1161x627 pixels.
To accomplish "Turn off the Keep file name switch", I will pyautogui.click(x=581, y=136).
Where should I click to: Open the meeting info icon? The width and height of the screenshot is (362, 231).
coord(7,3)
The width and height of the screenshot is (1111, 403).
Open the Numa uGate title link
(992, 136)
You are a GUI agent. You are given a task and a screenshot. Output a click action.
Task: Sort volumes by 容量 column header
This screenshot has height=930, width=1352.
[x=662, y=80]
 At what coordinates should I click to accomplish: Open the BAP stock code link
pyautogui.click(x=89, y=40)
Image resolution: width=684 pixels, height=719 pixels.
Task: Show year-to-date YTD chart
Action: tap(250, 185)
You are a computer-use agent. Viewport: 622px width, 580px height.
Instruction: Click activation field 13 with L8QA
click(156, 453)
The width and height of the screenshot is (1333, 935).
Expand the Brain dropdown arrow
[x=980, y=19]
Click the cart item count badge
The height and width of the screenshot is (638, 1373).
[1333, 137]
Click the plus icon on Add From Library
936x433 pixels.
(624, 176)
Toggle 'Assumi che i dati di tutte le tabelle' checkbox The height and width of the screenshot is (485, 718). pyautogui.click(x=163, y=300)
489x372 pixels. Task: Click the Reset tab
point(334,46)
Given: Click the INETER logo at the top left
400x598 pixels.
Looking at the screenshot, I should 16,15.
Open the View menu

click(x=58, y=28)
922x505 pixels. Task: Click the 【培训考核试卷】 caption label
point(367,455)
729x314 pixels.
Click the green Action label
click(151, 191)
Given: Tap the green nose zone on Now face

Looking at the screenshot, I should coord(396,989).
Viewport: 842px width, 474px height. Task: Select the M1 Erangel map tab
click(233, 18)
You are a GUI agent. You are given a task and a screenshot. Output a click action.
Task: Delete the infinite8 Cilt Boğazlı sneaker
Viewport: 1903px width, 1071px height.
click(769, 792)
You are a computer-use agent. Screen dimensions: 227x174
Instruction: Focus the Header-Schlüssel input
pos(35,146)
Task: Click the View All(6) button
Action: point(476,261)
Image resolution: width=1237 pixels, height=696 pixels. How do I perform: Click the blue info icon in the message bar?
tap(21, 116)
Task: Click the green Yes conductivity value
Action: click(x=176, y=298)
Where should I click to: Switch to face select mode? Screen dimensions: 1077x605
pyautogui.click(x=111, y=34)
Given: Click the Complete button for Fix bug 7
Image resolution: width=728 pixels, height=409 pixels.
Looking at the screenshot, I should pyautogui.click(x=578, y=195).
= = = = =
PROMPT: Reproduce every line of the listing above without any changes.

EXERCISE SOLUTION:
1161x627 pixels.
To accomplish "Turn off the Keep file name switch", I will pyautogui.click(x=581, y=136).
Where should I click to: Open the meeting info icon? The width and height of the screenshot is (362, 231).
coord(7,3)
The width and height of the screenshot is (1111, 403).
Open the Numa uGate title link
(992, 136)
You are a GUI agent. You are given a task and a screenshot. Output a click action.
Task: Sort volumes by 容量 column header
This screenshot has height=930, width=1352.
[x=662, y=80]
 At what coordinates should I click to accomplish: Open the BAP stock code link
pyautogui.click(x=89, y=40)
Image resolution: width=684 pixels, height=719 pixels.
Task: Show year-to-date YTD chart
Action: tap(250, 185)
You are a computer-use agent. Viewport: 622px width, 580px height.
Instruction: Click activation field 13 with L8QA
click(156, 453)
The width and height of the screenshot is (1333, 935).
Expand the Brain dropdown arrow
[x=980, y=19]
Click the cart item count badge
The height and width of the screenshot is (638, 1373).
[1333, 137]
Click the plus icon on Add From Library
936x433 pixels.
(624, 176)
Toggle 'Assumi che i dati di tutte le tabelle' checkbox The height and width of the screenshot is (485, 718). pyautogui.click(x=163, y=300)
489x372 pixels. Task: Click the Reset tab
point(334,46)
Given: Click the INETER logo at the top left
400x598 pixels.
Looking at the screenshot, I should 16,15.
Open the View menu

click(x=58, y=28)
922x505 pixels. Task: Click the 【培训考核试卷】 caption label
point(367,455)
729x314 pixels.
Click the green Action label
click(151, 191)
Given: Tap the green nose zone on Now face

Looking at the screenshot, I should coord(396,989).
Viewport: 842px width, 474px height. Task: Select the M1 Erangel map tab
click(233, 18)
You are a GUI agent. You are given a task and a screenshot. Output a click action.
Task: Delete the infinite8 Cilt Boğazlı sneaker
Viewport: 1903px width, 1071px height.
click(769, 792)
You are a computer-use agent. Screen dimensions: 227x174
Instruction: Focus the Header-Schlüssel input
pos(35,146)
Task: Click the View All(6) button
Action: point(476,261)
Image resolution: width=1237 pixels, height=696 pixels. How do I perform: Click the blue info icon in the message bar?
tap(21, 116)
Task: Click the green Yes conductivity value
Action: click(x=176, y=298)
Where should I click to: Switch to face select mode? Screen dimensions: 1077x605
pyautogui.click(x=111, y=34)
Given: Click the Complete button for Fix bug 7
Image resolution: width=728 pixels, height=409 pixels.
Looking at the screenshot, I should pyautogui.click(x=578, y=195).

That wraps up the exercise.